If you’re looking for dividends shares with great yields, then you may want to look at the ones listed below.
Here’s why analysts rate these dividend shares as buys:
Charter Hall Long WALE REIT (ASX: CLW)
The first ASX dividend share that could be a buy is the Charter Hall Long Wale REIT.
It manages a wide range of listed and unlisted property funds for institutional and retail investors with a focus on office, industrial, and retail sectors. This includes 78 hotel properties across the five mainland states leased to ALH Group that were acquired from ALE Property with Hostplus for ~$1.7 billion recently.

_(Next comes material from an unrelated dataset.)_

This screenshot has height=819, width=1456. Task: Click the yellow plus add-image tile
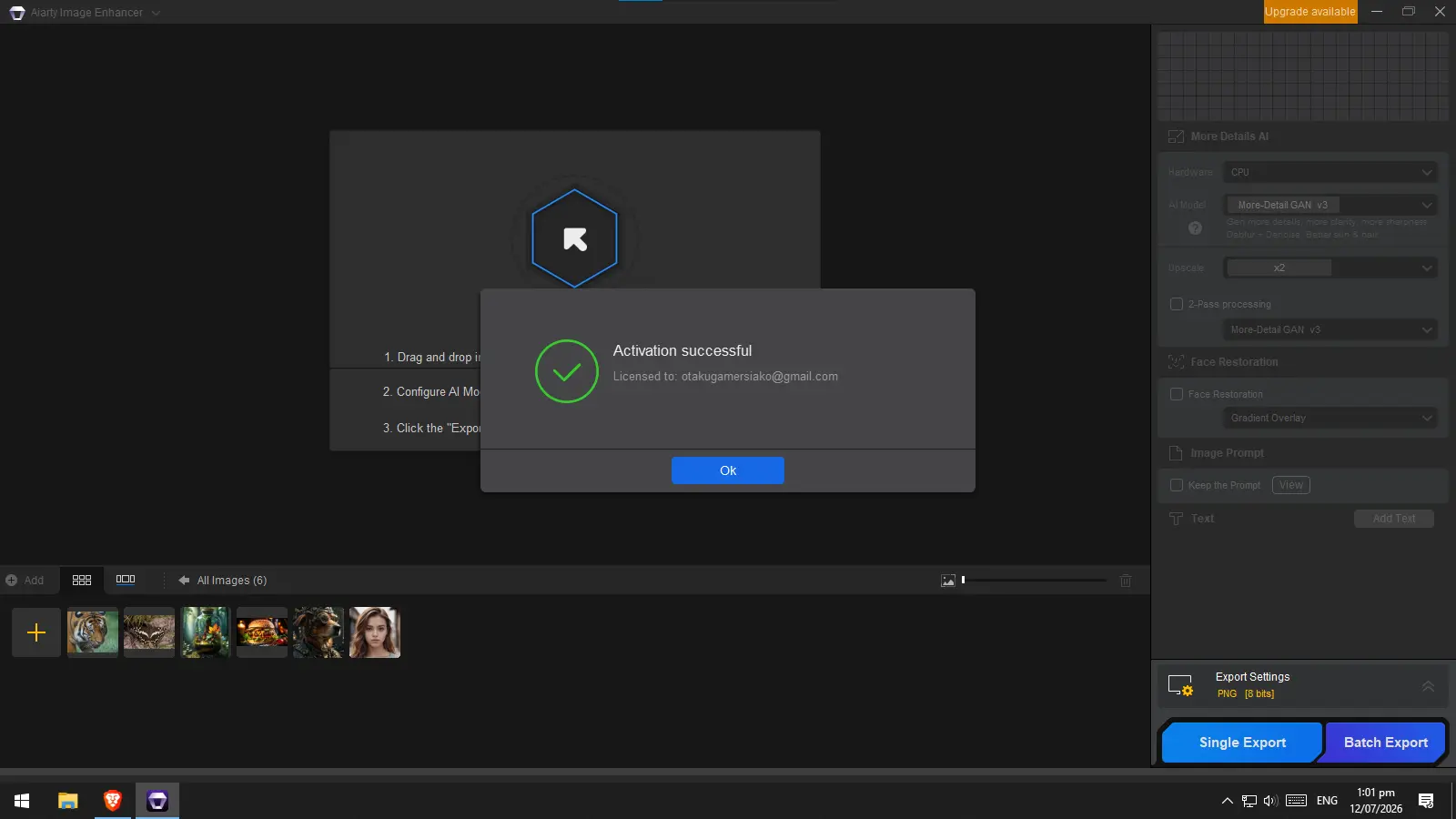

The team at Citi is very positive on the Charter Hall Long Wale REIT. Its analysts currently have a buy rating and $5.71 price target on its shares.
As for dividends, the broker is forecasting dividends per share of 30.8 cents in FY 2022 and 30.9 cents in FY 2023. Based on the current Charter Hall Long Wale REIT share price of $5.34, this will mean yields of ~5.8%.

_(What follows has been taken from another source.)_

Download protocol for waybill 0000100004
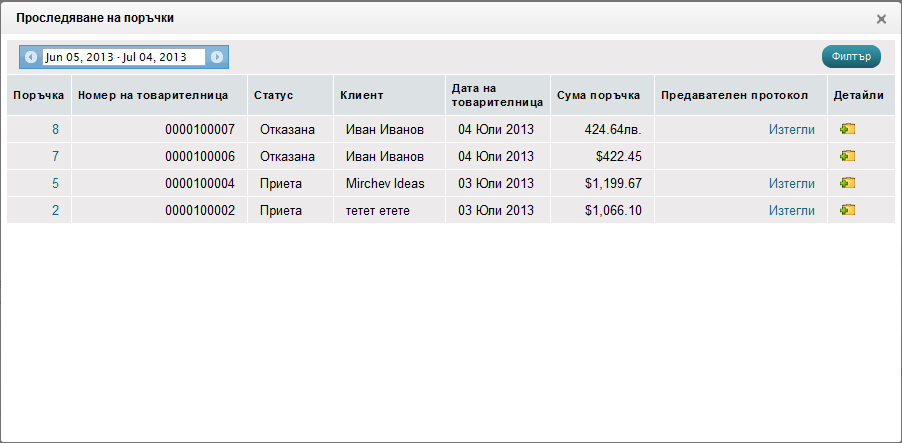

Telstra Corporation Ltd (ASX: TLS)
Another dividend share that could be in the buy zone is telco giant Telstra.
It returned to underlying earnings growth for the first time in years during the first half of FY 2022 thanks to the success of its T22 strategy.

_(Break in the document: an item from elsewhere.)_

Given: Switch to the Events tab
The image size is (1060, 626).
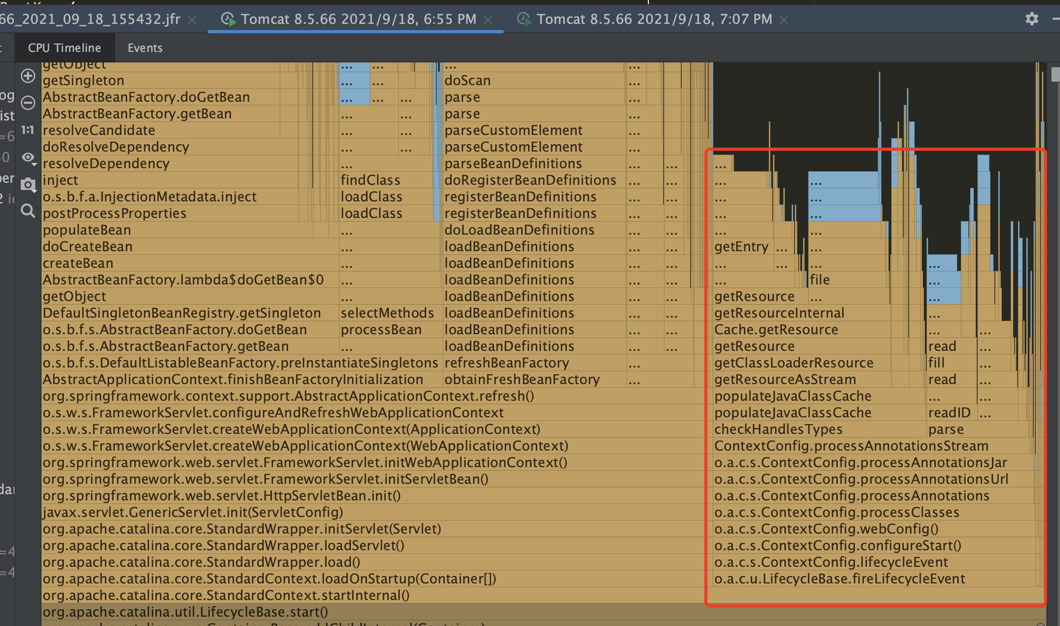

But Telstra isn’t settling for this. It will shortly commence its T25 strategy, which has been designed to deliver solid and sustainable earnings growth over the coming years.
This has gone down well with the team at Morgans, which has put an add rating and $4.56 price target on the company’s shares.
In addition, the broker continues to forecast fully franked dividends per share of 16 cents in FY 2022 and FY 2023. Which, based on the current Telstra share price of $3.97, will mean attractive yields of 4% for investors.